►
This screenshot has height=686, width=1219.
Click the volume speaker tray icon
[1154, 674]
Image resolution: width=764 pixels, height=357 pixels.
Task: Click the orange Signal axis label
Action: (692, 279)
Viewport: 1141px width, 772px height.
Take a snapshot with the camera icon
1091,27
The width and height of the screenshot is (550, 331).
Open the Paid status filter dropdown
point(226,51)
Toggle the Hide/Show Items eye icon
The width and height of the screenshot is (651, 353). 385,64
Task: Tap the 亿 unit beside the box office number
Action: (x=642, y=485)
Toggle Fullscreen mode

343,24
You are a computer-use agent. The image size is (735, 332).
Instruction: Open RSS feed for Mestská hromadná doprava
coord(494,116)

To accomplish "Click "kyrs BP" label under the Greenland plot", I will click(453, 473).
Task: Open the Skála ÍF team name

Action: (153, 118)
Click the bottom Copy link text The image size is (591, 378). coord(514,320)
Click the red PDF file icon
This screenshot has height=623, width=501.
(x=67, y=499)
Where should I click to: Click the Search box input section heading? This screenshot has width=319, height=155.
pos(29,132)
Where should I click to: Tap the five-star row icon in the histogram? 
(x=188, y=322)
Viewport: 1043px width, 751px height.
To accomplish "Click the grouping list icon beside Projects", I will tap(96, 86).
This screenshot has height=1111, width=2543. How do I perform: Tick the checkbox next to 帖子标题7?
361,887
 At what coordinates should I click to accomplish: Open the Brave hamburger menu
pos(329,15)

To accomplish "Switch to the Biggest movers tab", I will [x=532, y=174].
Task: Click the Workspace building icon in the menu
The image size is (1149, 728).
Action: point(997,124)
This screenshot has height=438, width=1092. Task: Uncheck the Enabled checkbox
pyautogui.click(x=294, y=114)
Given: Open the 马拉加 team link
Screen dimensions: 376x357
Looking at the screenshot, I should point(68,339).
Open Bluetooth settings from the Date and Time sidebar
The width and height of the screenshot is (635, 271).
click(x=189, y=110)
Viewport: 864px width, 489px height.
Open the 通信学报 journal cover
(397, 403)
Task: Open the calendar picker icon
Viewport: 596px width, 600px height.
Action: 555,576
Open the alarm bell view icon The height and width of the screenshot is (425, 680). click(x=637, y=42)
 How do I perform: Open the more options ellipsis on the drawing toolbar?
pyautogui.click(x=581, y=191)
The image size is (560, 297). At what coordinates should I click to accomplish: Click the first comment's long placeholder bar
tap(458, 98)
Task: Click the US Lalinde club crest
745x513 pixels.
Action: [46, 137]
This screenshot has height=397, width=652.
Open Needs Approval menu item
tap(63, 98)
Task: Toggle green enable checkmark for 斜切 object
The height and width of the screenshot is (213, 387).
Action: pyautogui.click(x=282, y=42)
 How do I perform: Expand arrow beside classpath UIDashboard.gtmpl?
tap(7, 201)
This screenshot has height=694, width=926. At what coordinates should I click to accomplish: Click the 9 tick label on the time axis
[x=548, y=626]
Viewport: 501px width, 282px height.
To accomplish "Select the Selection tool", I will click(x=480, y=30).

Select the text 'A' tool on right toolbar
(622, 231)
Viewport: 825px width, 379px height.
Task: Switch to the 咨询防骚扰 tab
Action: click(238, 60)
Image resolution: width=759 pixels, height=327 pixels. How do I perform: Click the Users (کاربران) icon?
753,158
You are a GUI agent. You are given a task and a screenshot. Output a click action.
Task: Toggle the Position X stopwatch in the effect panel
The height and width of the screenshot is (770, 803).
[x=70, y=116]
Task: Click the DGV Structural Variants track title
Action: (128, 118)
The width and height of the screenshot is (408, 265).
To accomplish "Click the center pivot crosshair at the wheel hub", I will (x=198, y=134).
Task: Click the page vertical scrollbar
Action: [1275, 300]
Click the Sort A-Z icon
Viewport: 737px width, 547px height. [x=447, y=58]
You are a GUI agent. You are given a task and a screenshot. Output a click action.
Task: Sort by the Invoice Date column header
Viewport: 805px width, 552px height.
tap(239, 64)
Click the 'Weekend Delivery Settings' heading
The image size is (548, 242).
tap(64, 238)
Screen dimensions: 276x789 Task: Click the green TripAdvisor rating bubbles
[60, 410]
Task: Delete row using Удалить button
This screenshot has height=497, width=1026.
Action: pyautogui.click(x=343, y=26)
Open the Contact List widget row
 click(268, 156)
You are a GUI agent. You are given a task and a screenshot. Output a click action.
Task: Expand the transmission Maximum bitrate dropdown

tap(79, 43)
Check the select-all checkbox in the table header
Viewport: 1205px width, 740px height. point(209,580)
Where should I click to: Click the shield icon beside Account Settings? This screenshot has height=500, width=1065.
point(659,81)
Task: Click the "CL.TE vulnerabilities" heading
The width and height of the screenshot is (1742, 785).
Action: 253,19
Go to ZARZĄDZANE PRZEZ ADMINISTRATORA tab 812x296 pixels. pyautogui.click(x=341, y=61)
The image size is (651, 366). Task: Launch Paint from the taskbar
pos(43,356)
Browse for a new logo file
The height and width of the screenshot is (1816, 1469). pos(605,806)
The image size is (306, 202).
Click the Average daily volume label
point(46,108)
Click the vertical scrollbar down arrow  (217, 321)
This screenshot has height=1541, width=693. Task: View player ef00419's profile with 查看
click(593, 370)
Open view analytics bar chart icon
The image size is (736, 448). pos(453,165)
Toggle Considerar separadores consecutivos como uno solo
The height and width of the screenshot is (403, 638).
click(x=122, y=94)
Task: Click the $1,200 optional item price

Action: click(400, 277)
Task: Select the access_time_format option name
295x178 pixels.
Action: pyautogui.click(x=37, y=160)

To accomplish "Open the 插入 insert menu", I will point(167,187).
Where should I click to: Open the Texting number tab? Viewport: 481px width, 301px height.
◄
### Job
Could you copy out everything in the material from the line containing "Given: Open the 马拉加 team link" down to the line containing "Viewport: 737px width, 547px", both lines included?

### Answer to this task
Given: Open the 马拉加 team link
Screen dimensions: 376x357
Looking at the screenshot, I should point(68,339).
Open Bluetooth settings from the Date and Time sidebar
The width and height of the screenshot is (635, 271).
click(x=189, y=110)
Viewport: 864px width, 489px height.
Open the 通信学报 journal cover
(397, 403)
Task: Open the calendar picker icon
Viewport: 596px width, 600px height.
Action: 555,576
Open the alarm bell view icon The height and width of the screenshot is (425, 680). click(x=637, y=42)
 How do I perform: Open the more options ellipsis on the drawing toolbar?
pyautogui.click(x=581, y=191)
The image size is (560, 297). At what coordinates should I click to accomplish: Click the first comment's long placeholder bar
tap(458, 98)
Task: Click the US Lalinde club crest
745x513 pixels.
Action: [46, 137]
This screenshot has height=397, width=652.
Open Needs Approval menu item
tap(63, 98)
Task: Toggle green enable checkmark for 斜切 object
The height and width of the screenshot is (213, 387).
Action: pyautogui.click(x=282, y=42)
 How do I perform: Expand arrow beside classpath UIDashboard.gtmpl?
tap(7, 201)
This screenshot has height=694, width=926. At what coordinates should I click to accomplish: Click the 9 tick label on the time axis
[x=548, y=626]
Viewport: 501px width, 282px height.
To accomplish "Select the Selection tool", I will click(x=480, y=30).

Select the text 'A' tool on right toolbar
(622, 231)
Viewport: 825px width, 379px height.
Task: Switch to the 咨询防骚扰 tab
Action: click(238, 60)
Image resolution: width=759 pixels, height=327 pixels. How do I perform: Click the Users (کاربران) icon?
753,158
You are a GUI agent. You are given a task and a screenshot. Output a click action.
Task: Toggle the Position X stopwatch in the effect panel
The height and width of the screenshot is (770, 803).
[x=70, y=116]
Task: Click the DGV Structural Variants track title
Action: (128, 118)
The width and height of the screenshot is (408, 265).
To accomplish "Click the center pivot crosshair at the wheel hub", I will (x=198, y=134).
Task: Click the page vertical scrollbar
Action: [1275, 300]
Click the Sort A-Z icon
Viewport: 737px width, 547px height. [x=447, y=58]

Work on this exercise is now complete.